Eis que uma vizinha pergunta, assim como se fosse a coisa mais normal do mundo, se eu não queria umas larvinhas de bicho-da-seda que sobraram da criação da escola do filhinho dela. Oi? Bicho-da-seda, você diz… dos que produzem seda? Seda… de verdade? As gerações mais novas de portugueses não são muito familiarizadas com a sericultura, mas os mais velhos recordam com afeição suas caixas de sapato com as lagartas de estimação e folhas de amoreira carcomidas. E é claro que eu as trouxe para casa, tão franzinas, nem deveriam comer muito. Em algumas semanas, estavam da grossura do meu dedo e fazendo as folhas sumirem em questão de minutos. E só comem folhas de amoreira. Me transformei numa traficante de folhas dos parques, fornecendo alimento não só para as minhas lagartas como também para as da vizinha, que também não sabia no que tinha se metido.
Enquanto as bichinhas ruminavam, claro que passei noites pesquisando o fascinante mundo delas. Claro que tirei 7674566789 fotos. Fiz questão de mostrar todo o ciclo e metamorfose em detalhes, com direito a observação em microscópio, para o meu filho. Tudo o que eu ia aprendendo, contava para minha irmã, em conversas intermináveis ao telefone. Eu sabia que ela compartilhava do mesmo entusiasmo.
Reza a lenda que a descoberta da seda ocorreu na China, quando um casulo caiu das árvores dentro da xícara de chá da então Imperatriz Leizu. Com a ajuda do calor da bebida, ela foi capaz de desenrolar o fio do casulo e enrolá-lo no dedo, percebendo, assim, que este era contínuo. Como cada casulo pode render de trezentos a novecentos metros de fio, eu imagino a cara lá da Leizu, enrolando e pensando “WTF”… O cultivo é conhecido desde 3500 a.C. e foi mantido em segredo até 550 d.C., quando vários ovos foram contrabandeados por monges persas para Constantinopla. É ou não é uma história de filme?
Mas as informações que pude adquirir ao vivaço foram igualmente fascinantes: enquanto devoram as folhas, as lagartas de Bombix mori fazem um barulhinho bom de chuva fina no telhado. Seu “sangue” (hemolinfa) é azul, por ser baseado em cobre e não em ferro como o nosso, podendo ser visto, a olho nu, sendo bombeado através da pele do seu dorso!

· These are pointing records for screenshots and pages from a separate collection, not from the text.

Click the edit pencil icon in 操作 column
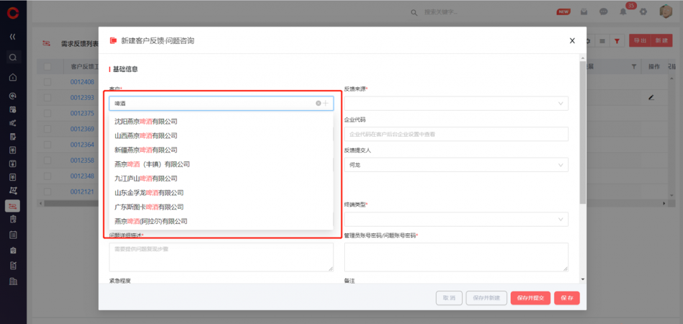Screen dimensions: 683x324 (x=651, y=97)
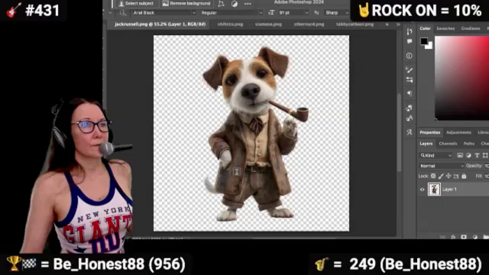Open the Arial Black font family dropdown
489x275 pixels.
pos(163,13)
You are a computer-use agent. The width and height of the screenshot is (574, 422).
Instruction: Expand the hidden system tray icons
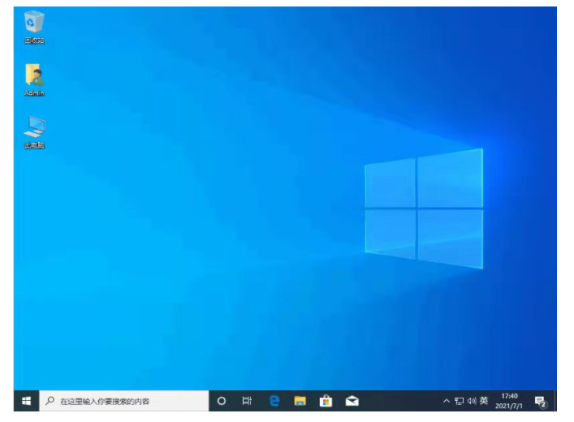tap(446, 401)
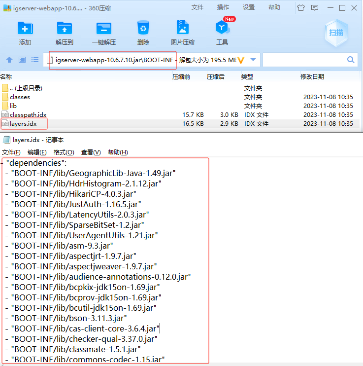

São gostosas de tocar: sequinhas, geladas, sedosas. Com pezinhos de ventosa que grudam. Não mordem. Trocam de pele várias vezes enquanto vão crescendo. Fazem cocô em forma de mini amoras. Na maior parte das vezes, na indústria da seda, são impedidas de se transformar em mariposas para que não danifiquem seus casulos: são fervidas vivas dentro deles e viram petiscos em alguns países. Mas não na minha casa, obviamente.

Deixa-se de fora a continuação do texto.